▸ Supplied data:
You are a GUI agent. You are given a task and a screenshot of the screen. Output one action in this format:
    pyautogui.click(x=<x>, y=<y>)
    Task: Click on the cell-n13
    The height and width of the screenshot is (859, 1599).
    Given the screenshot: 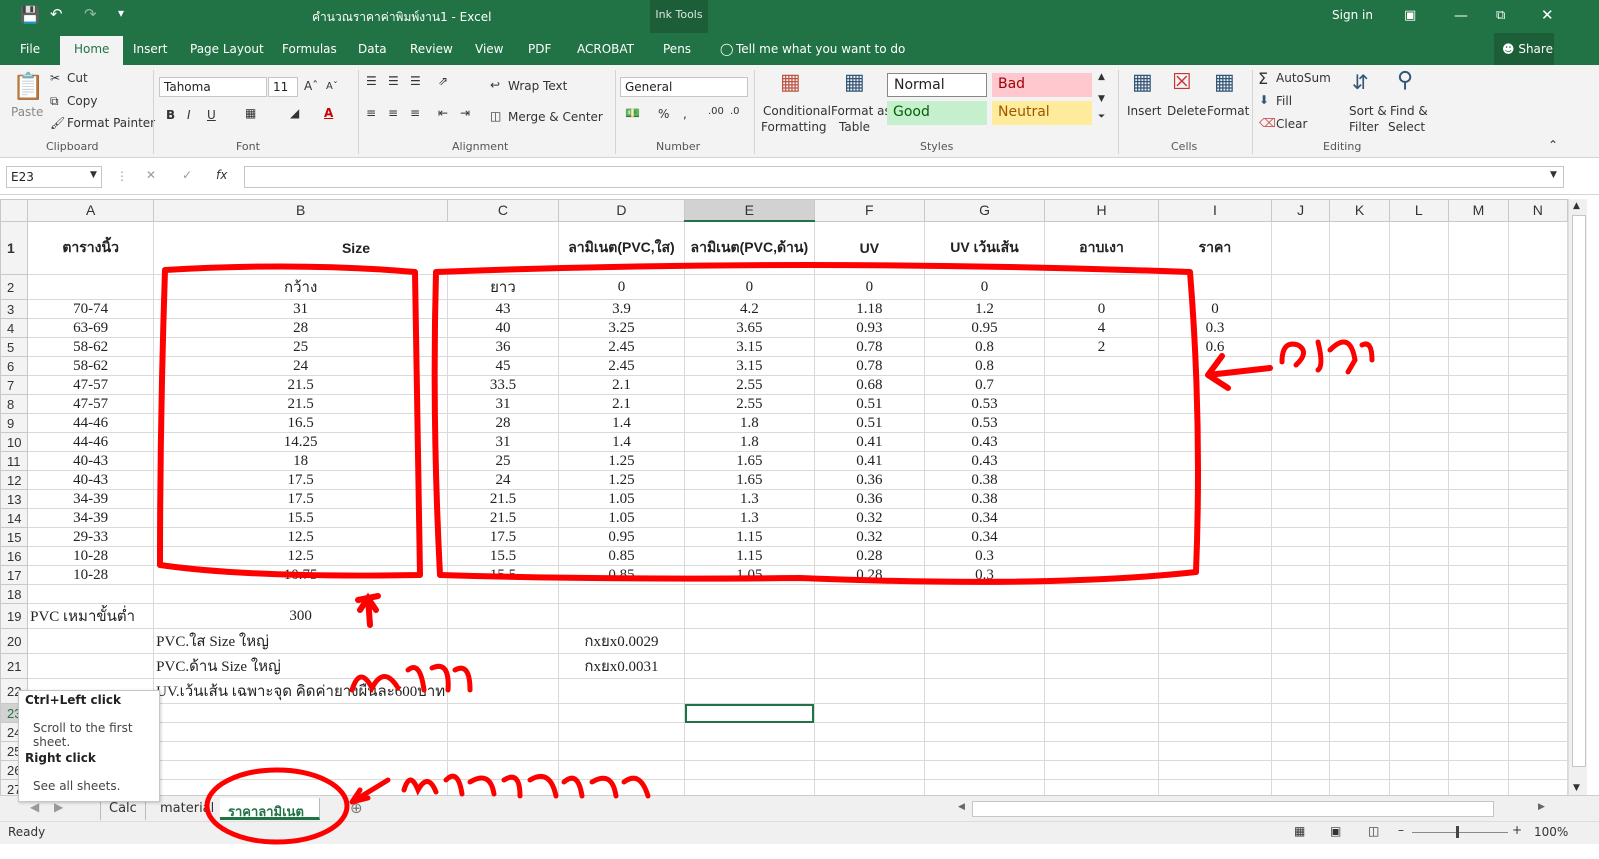 What is the action you would take?
    pyautogui.click(x=1538, y=499)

▸ Task to carry out:
Starting at the beginning of the material and continuing through the line containing "The height and", rewrite those lines with "GUI agent" swapped for "desktop assistant", leaving everything else unchanged.

▸ Reply to the exercise:
You are a desktop assistant. You are given a task and a screenshot of the screen. Output one action in this format:
    pyautogui.click(x=<x>, y=<y>)
    Task: Click on the cell-n13
    The height and width of the screenshot is (859, 1599).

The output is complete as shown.